Sueref draws on a well-loved analogy to explain the difference between traditional data storage in warehouses and data lakes. He says that data stored in warehouses is like bottles of water that are clearly labelled versus a data lake which is more like a large body of water in a more natural state.


Data Lakes also provide a much greater capacity to handle data at a fraction of the cost of older systems.

“In the past, when you wanted to do things like build your data storage in a data warehouse, that was built on dedicated, very expensive computers. And every time they run out of capacity you have to buy bigger versions,” explains Centrica Global Digital and Data Services Director Daljit Rehal.

“Whereas in this world, you can actually store data on hundreds of smaller computers, and those are much cheaper.”

Fishing for Data

Despite the clear benefits, pulling together all a business’s different data sets into a Data Lake isn’t without its risks.

As Mikko Hietanen, Chairman of data discovery company Io-Tahoe, explains, data can very easily become meaningless and unusable when stored in an unstructured way.

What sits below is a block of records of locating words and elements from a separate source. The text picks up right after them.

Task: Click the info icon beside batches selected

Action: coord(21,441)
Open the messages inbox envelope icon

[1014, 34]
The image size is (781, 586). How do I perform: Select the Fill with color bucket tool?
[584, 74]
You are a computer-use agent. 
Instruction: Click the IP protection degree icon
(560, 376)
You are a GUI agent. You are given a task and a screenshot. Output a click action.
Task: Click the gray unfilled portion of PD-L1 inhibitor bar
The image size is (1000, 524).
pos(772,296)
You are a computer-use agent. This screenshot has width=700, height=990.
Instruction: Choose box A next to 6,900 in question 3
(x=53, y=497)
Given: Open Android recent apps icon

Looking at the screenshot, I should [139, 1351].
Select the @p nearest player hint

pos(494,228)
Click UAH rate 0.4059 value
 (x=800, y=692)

“Storing data in a data lake may initially present as a cheap and an efficient option,” says Hietanen.

“However, if the business is unable to access the data or does not fully understand what data is available and how it could actually be utilised, it will be of limited value to the organisation. For example, they may have multiple copies of the same data sets but are unaware of such copies across the enterprise.”

To make sense of all the data, Io-Tahoe’s technology uses machine learning and crowdsourcing to establish links and relationships between the data, which Sueref likens to “a Wikipedia with AI built-in”.

An Ocean of Possibilities

Big data that is well organised and makes sense is big data that can be put to work.

Everyday and in every industry new products and services are coming onto the market that make the most of the volume and variety of data now being generated.

In healthcare, for example, data sets are being used to speed up diagnoses. Machines can now learn to recognise pneumonia earlier than radiologists by analysing hundreds of thousands of chest x-rays.

In postal services, large data sets can show how letter and parcel delays typically occur, and algorithms developed to spot signs of potential delay in real-time data before the delay itself occurs.

And in oil & gas, geological data from Centrica’s gas storage site in Easington in Yorkshire is being used to help build an augmented reality 3D model for Centrica’s engineers using Microsoft’s HoloLens.

HoloLens is a mixed reality headset that projects images onto the wearer’s real-world surroundings, rather than immersing them in a virtual reality.

Centrica Group Director of Technology, Engineering & Innovation, Charles Cameron, says HoloLens is helping engineers at Easington visualise whether a new project at the site is feasible, and how it can be achieved as safely as possible.

“The facility is high risk, because it’s high pressure gas,” says Cameron.

“Being able to actually see it and visualise it, and plan contingencies before you actually do the operation, will make it a lot smoother and safer.”

Cameron adds that the importance of having high-quality data to build the model that engineers are working from is critical.

“Everything comes down to good data,” he says.

This is something that doesn’t just apply to safety-critical applications like gas storage. In a world where data is the new oil, good data can be the difference between success and failure for any business.